試合を通して感じたのは、浦和のデザインされた攻撃に対して鹿島の"無策"ともいえるゲームモデルの差でした。
RB派のチームが推し進める、敵陣でのトランジションで相手を上回り主導権を握るゲームモデルに近いものを採用しているのだとしても、明らかに浦和の方がトランジション時の振る舞いは素早く、整備されていました。
またルーズボールに対する出足も浦和の方が鋭く特に小泉からは読みのセンスを感じました。
(こぼれ球奪取数 浦和:31回 鹿島:27回 [SPORTERIAより引用] )
犬飼を出場停止で欠いたことで守備の迫力だけでなく最後方からの組み立てをオーガナイズするレジスタが不在だったことで、起点作りに苦労していた鹿島とは対照的に、浦和には小泉、西だけでなくGKの西川も非常に質の高いボールを供給しゲームメイクに貢献していました。代名詞ともいえる低弾道のパントキックだけでなく、素早いグラウンダーで相手プレッシャーラインの間を抜き中盤の味方まで届けるパスは、解説の戸田さんが仰っていたようにエデルソンのようでした。
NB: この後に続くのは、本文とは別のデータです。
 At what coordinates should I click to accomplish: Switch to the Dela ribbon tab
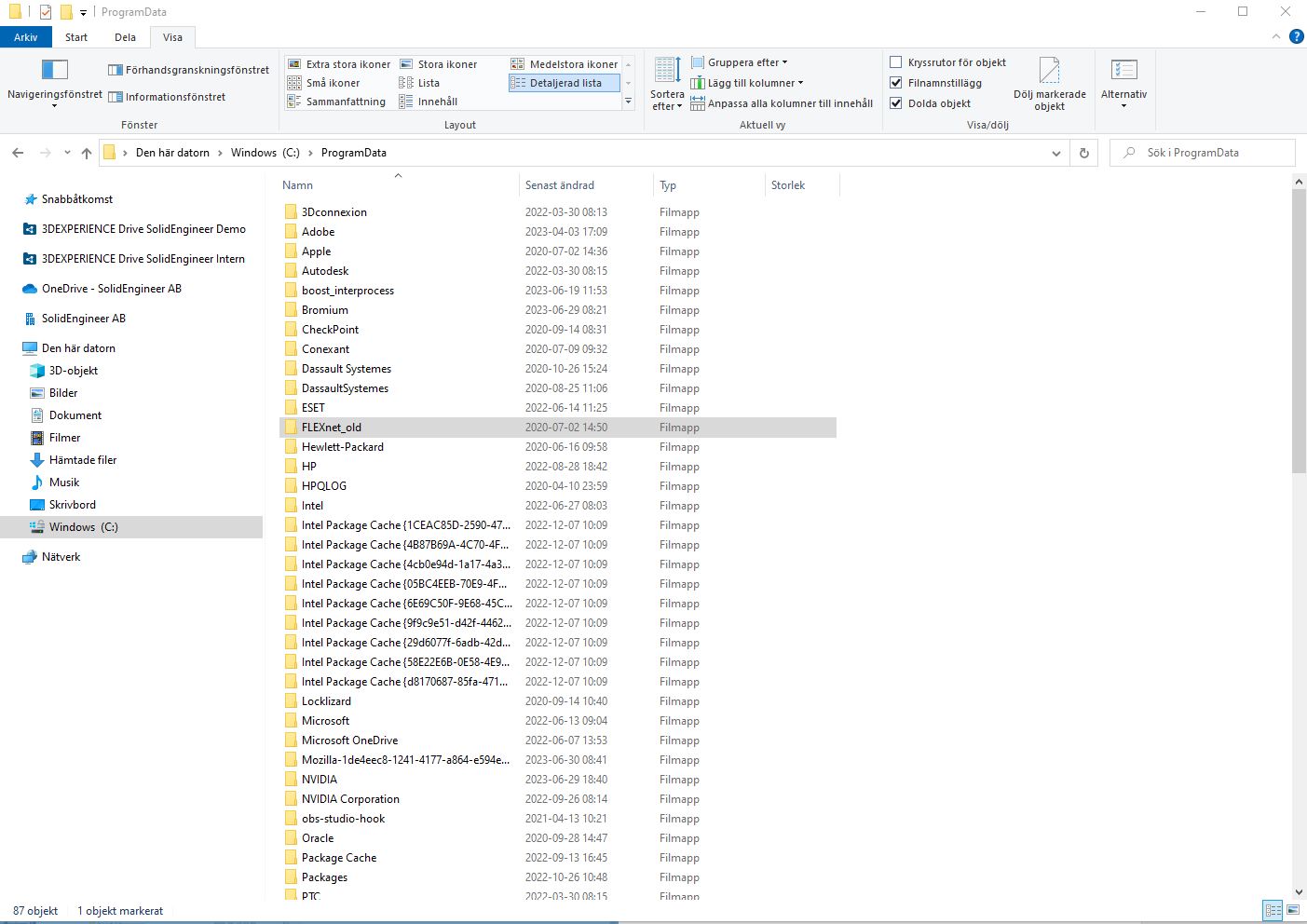(125, 37)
この一戦を落としたことで、順位は16位(2021/4/4時点)まで後退し、18位のガンバ大阪が未消化の試合が多いことを考えると、すでに残留争いに巻き込まれているといえます。次節の対戦相手となる柏レイソルは一つ下の17位と、何より結果が求められる試合になることでしょう。
ゲームオーバーとなる前にフロントが動くか、それとも、、、

チーム創設30周年のアニバーサリーイヤーは、今のところ最悪のシナリオにまっしぐら。ですが救世主となれる人物は何人もいるはずです。それはもしかしたら今はチームの外にいる人かもしれませんね。